• **Written instruction**:
Lay out the records from the line with "Where should I" up to and including the line with "[x=178, y=14]" as a two-column CSV with the columns instruction and response. Put each record on its own row, with each field in quotes and line breaks turned into spaces, and leave the pictures out.

[Start Task input]

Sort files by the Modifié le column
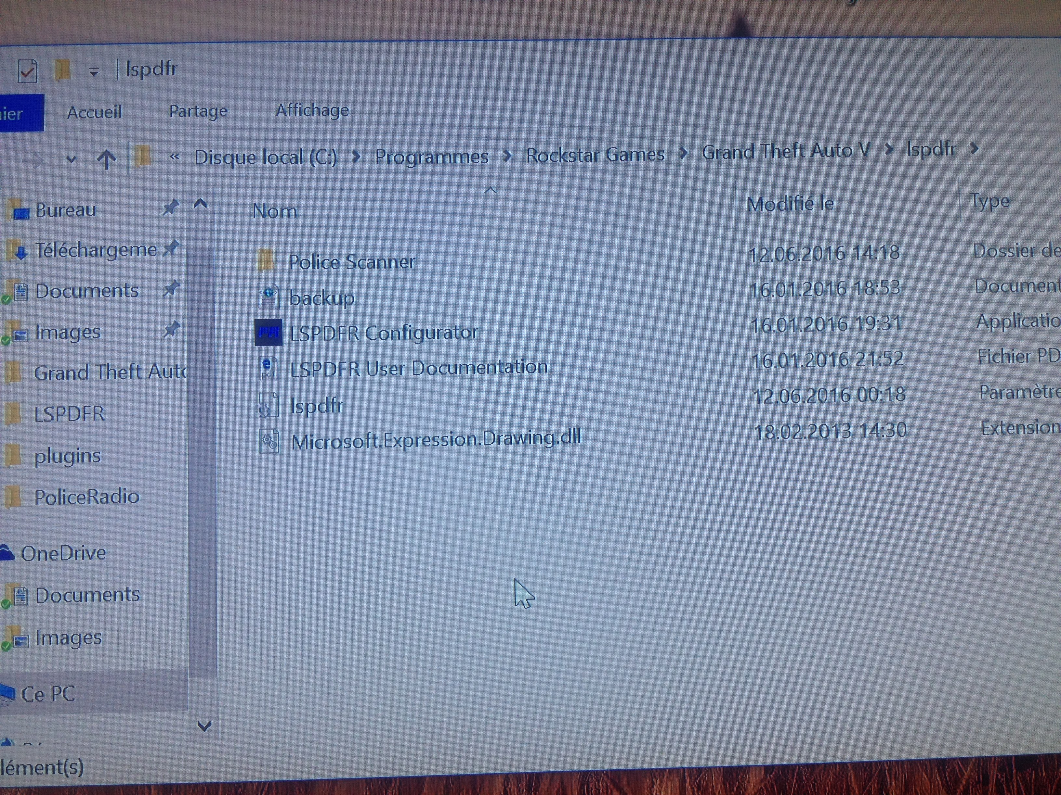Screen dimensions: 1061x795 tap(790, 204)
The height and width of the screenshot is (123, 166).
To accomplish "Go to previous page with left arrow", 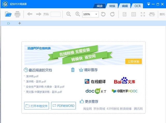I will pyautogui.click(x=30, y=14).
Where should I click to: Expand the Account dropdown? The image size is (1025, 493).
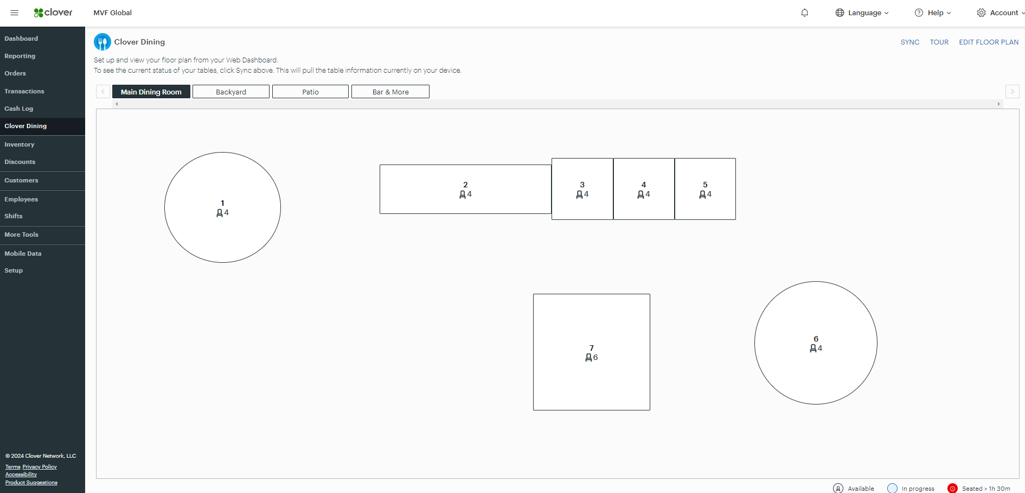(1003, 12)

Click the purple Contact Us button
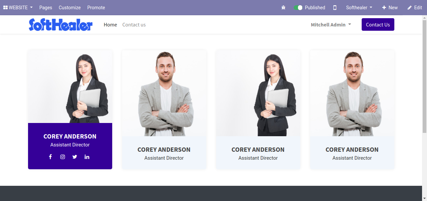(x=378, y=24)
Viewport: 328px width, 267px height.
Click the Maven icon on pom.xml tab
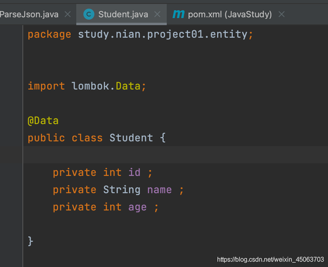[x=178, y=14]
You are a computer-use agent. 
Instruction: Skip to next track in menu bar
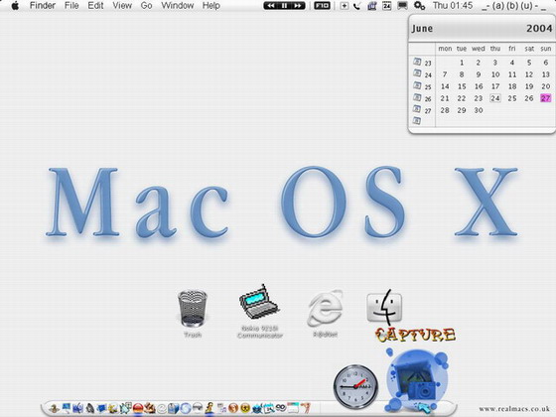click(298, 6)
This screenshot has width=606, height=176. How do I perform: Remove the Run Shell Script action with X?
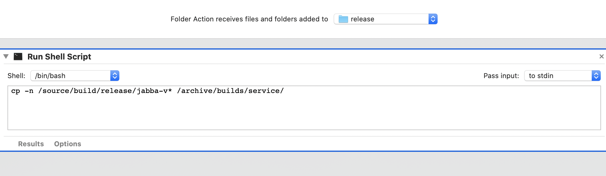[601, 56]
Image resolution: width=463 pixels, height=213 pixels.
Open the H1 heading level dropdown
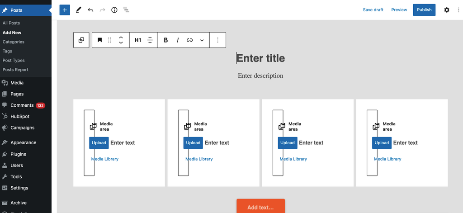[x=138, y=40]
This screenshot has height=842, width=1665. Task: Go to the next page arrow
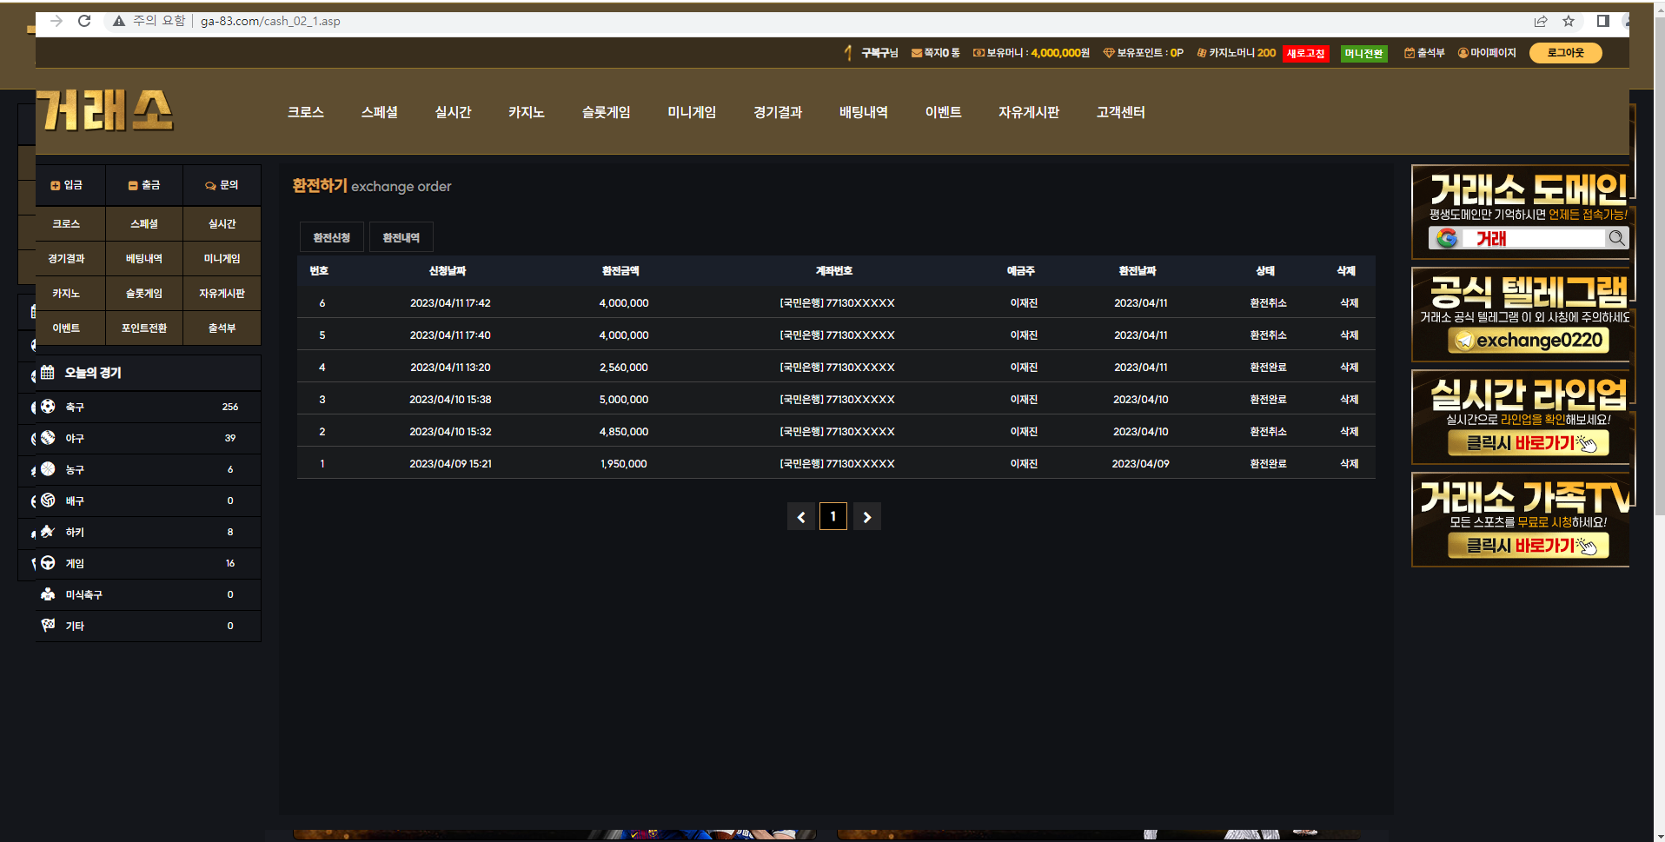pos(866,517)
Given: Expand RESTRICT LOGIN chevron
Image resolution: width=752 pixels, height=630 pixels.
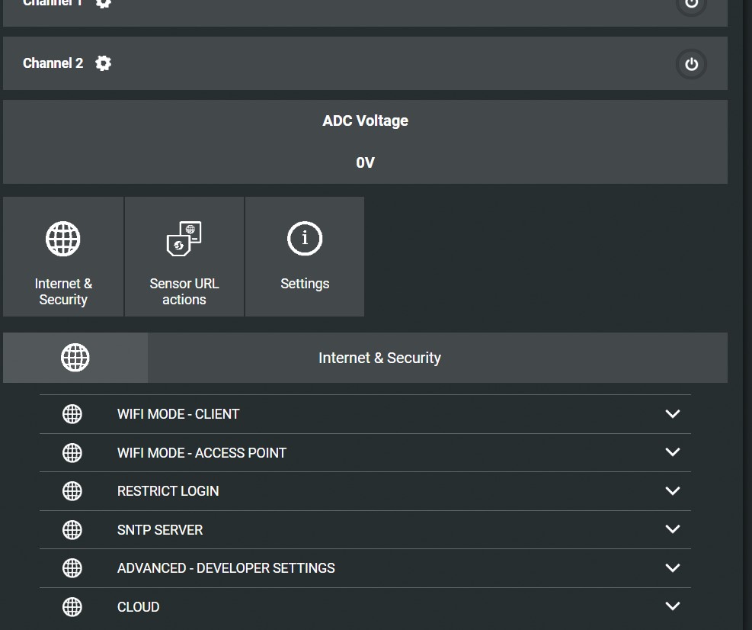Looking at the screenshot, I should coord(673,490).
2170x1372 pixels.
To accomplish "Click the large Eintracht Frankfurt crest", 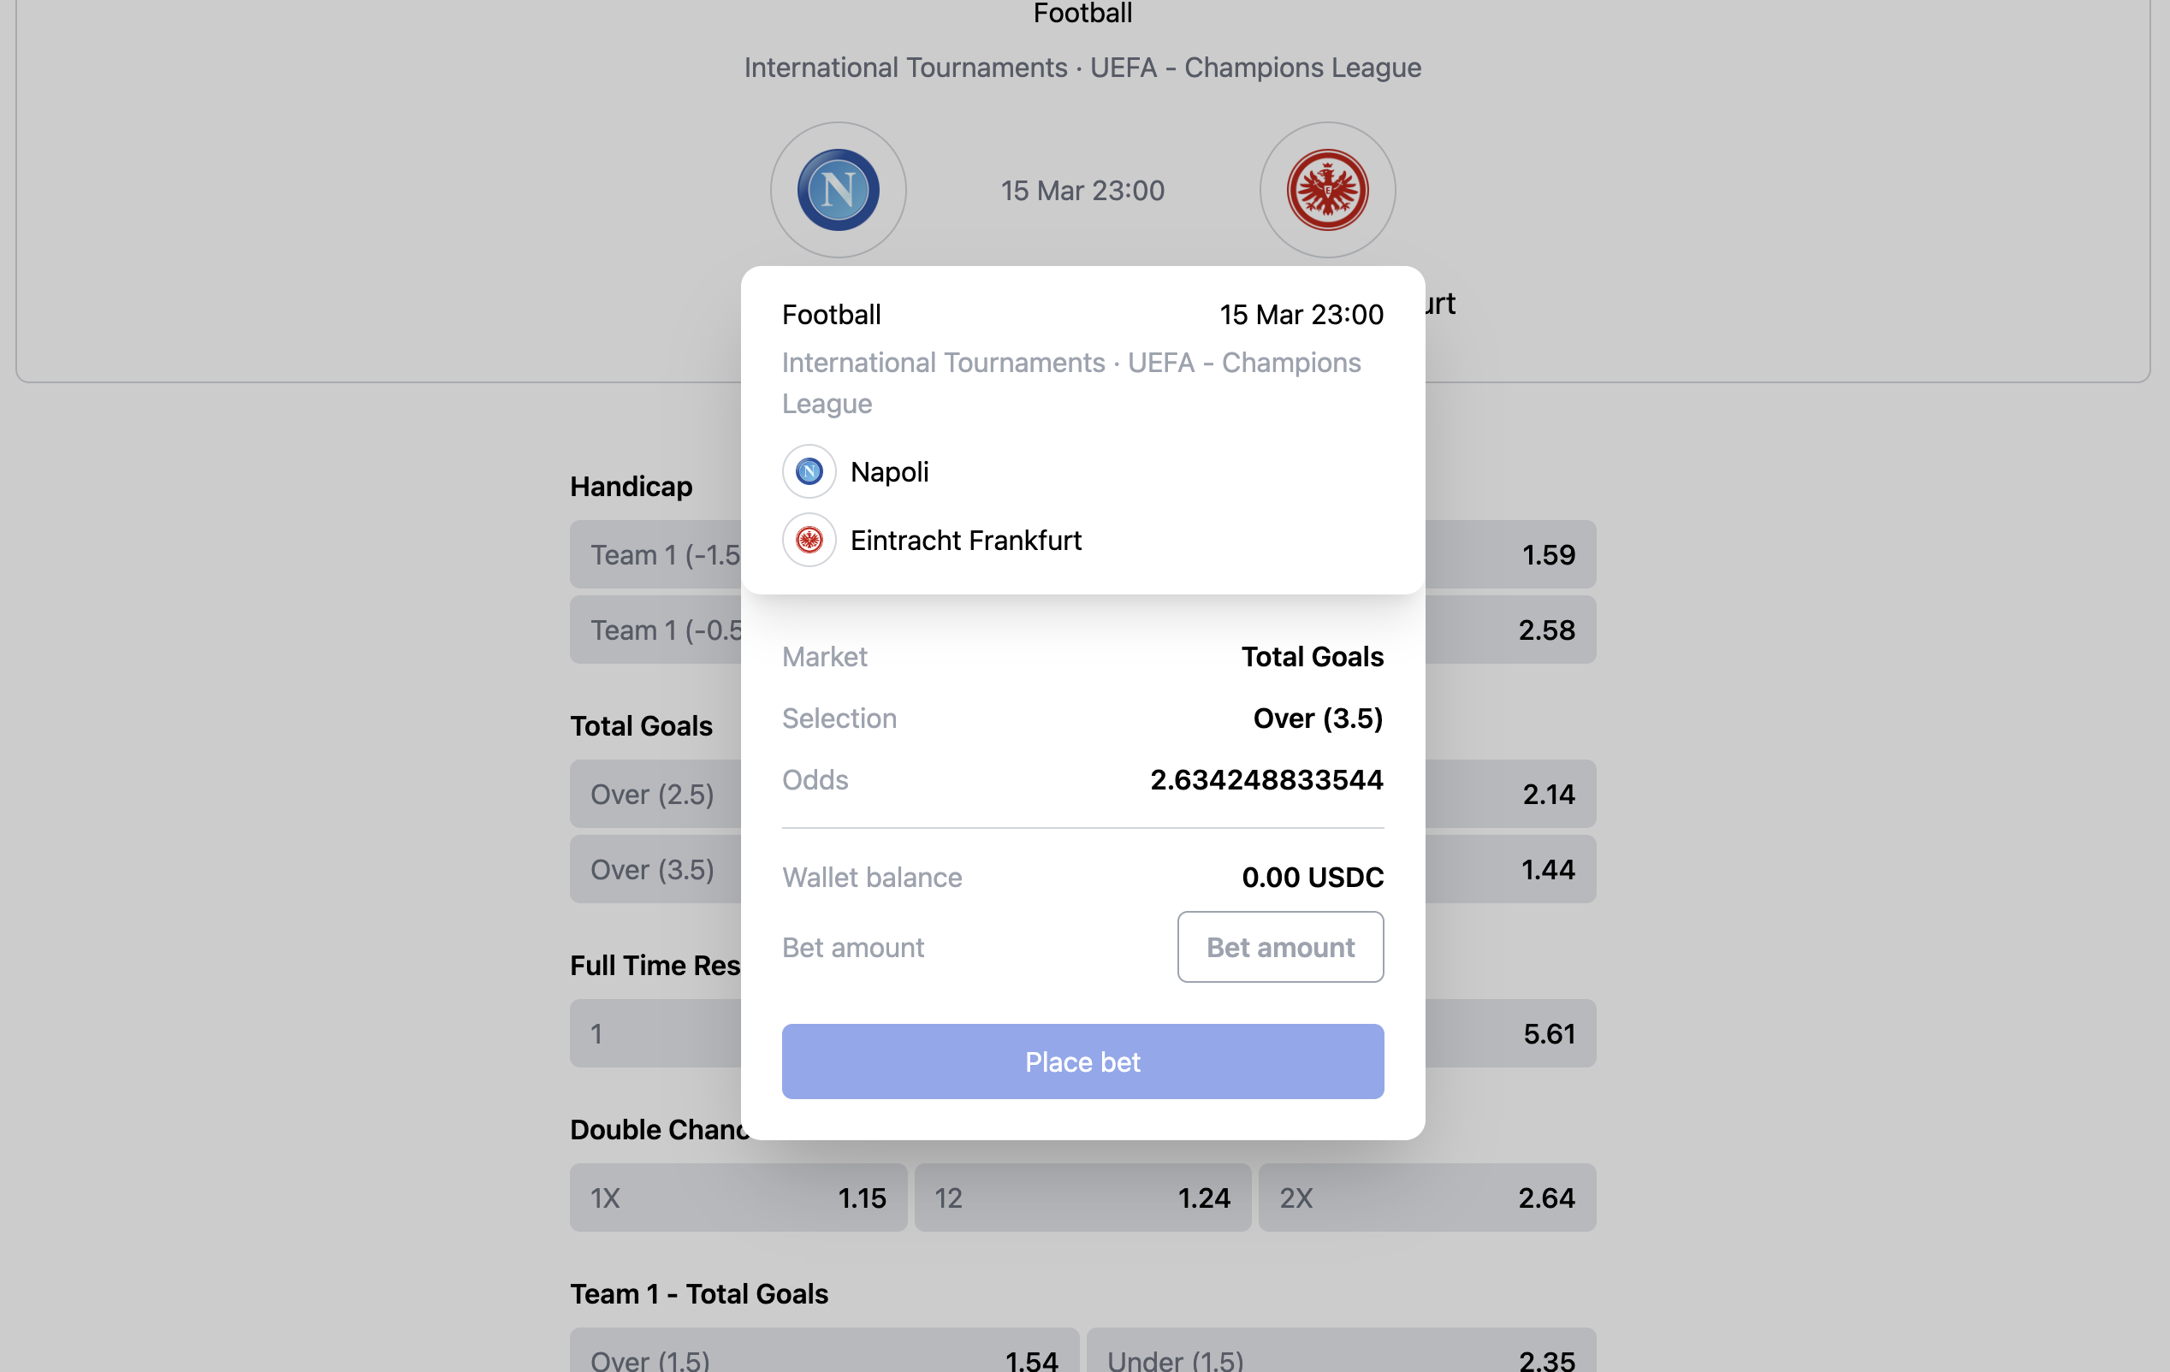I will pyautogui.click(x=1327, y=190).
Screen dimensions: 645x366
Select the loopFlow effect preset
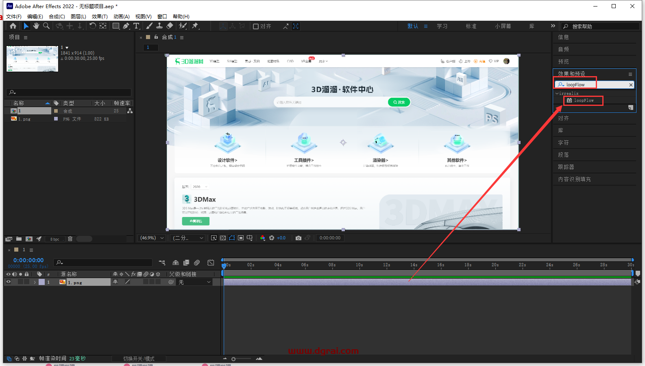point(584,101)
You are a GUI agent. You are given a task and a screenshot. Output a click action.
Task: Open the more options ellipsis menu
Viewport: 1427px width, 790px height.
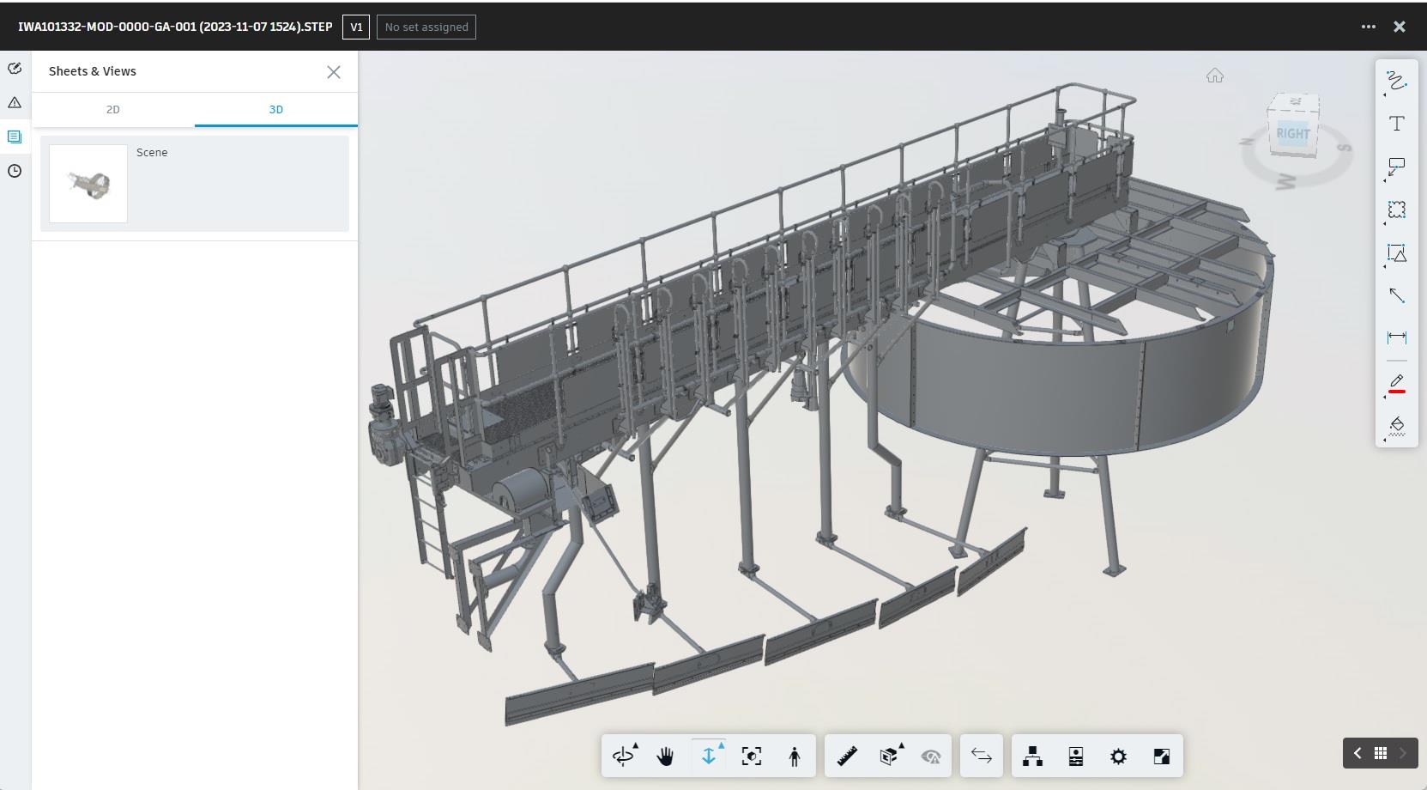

[End Task input]

• **Right answer**:
instruction,response
"Where should I click to: Expand the Account dropdown? The image size is (1025, 493).","(1003, 12)"
"Click the purple Contact Us button","(x=378, y=24)"
"Viewport: 328px width, 267px height. Click the Maven icon on pom.xml tab","[x=178, y=14]"